What this film does get right is the pitch; cynicism is rampant and shows up consistently, there are no heroes. Robe Lowe is perfectly cast as the completely soul-less super-agent, and the brief moments his assistant spends on screen are memorable. The reliable Sam Elliott is note perfect - his moral outrage quivers visibly with the proximity of cash. Robert Duvall, who by now could mail in a performance like this, is very comfortable as the "Captain" - tobacco industry ruler - and even seems to exhibit some remorse at the idea of killing his grand-daughter. J.K. Simmons - a consistently excellent actor - is outstanding as BR, our protagonist's ruthless boss who pretty much epitomizes opportunism. Katie Holmes as Heather Holloway is enchanting as she steals our hope that the fourth estate might be on a morally higher plane than everyone else in the miasma.
The kidnapping episode, the book's lynch pin, is used, but abused, it seems to drop out of the air then conveniently disappear.
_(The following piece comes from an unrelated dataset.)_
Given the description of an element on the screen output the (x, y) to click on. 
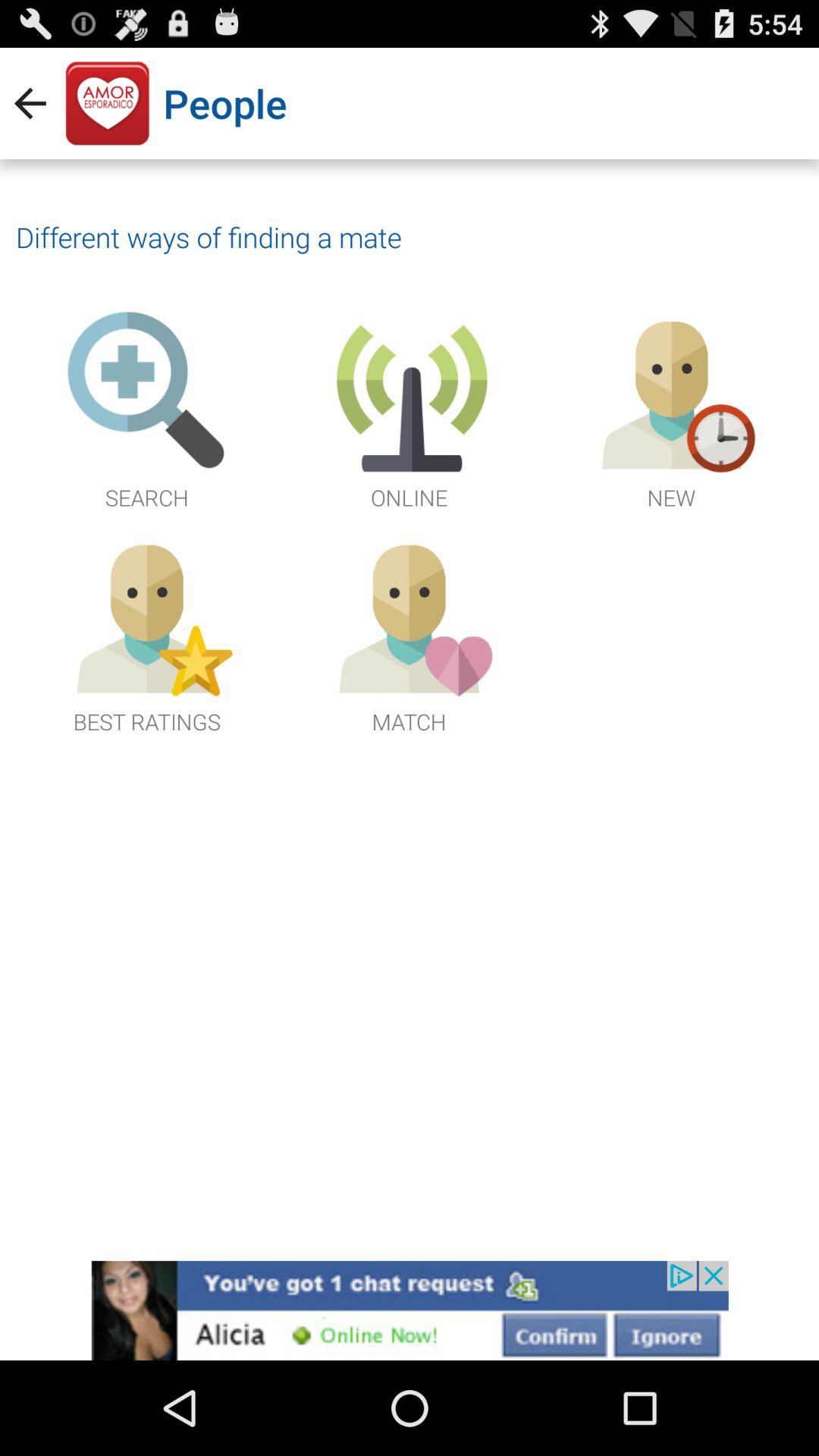
see your best ratings (146, 634)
But that's not the film's overriding problem. Aaron Eckhart as Nick is winning, but completely uninteresting. Any engaging substance this film might have generated would have come from Nick's personality, and inner struggle with the facile way he bends truth. Since we never see anything remotely resembling a personality, we can't like him or dislike him, we just look at him as a hideous reflection of what we've become, a symbol of the manipulative and disingenuous forces surrounding us. For Nick, and for everyone here, truth isn't even an issue anymore; the issue is, what is sell-able? It's an accurate social observation that would have made a good essay, did make a good book, and didn't make a good movie.
5 of 6 people found the following review helpful
I loved this film. I thought it was one of the finest comedic films in a long time. Too bad, it was released to early in the year to get the Oscar momentum. Aaron Eckhart should have earned a Best Actor nomination easily. I saw this film on an airplane to or from London. I thought it was one of the best films around. It was smart, witty, and spoke volumes about the hypocrisy of the anti-smoking attitudes.
No, I'm not a smoker but I'm not a zealot neither. I don't need Atlantic City to become smoke free. It would lose it's appeal as the only place in New Jersey where smoking is not only tolerated but allowed. Have we become a society where smoking is villified as public enemy number? Smoking is a choice. We know all the dangers about it from the cigarette pack labels and how smoking kills you.
Yes, smoking can lead to lung cancer, emphysema, and heart problems but so can stress, anxiety, and unhealthy eating habits. The health food gestapo is already on our case about that we drink and eat poorly. Yes, I know soda is not good for me healthwise but I can't change my habits after a lifetime. I know that eating chocolate, cheese, and junk food is unhealthy but it's still my choice.
Smokers have the right to choose to stop smoking or continue. The smokers who blame their addictions on the smoking industry are looking for compensation for their addiction when it was themselves who placed the cigarette in their mouths without force. Smoking is not healthy and probably caused my father to die sooner than he should but I don't blame the tobacco industry for our country's ills.
You are far more dangerous to get killed by somebody talking on his/cell phone while driving. Smoking is used by most smokers to alleave the stress and anxiety in their lives. If you can cure stress and anxiety for all of us, we wouldn't need smoking or any other vice like caffeine to stop us. Until then, let smokers be who and what they are. Did it ever occur to anybody that maybe smokers don't want to live that long anyway? No, they just assume that we want to live to be a 100 and for what, so somebody can announce your birthday on the Today show.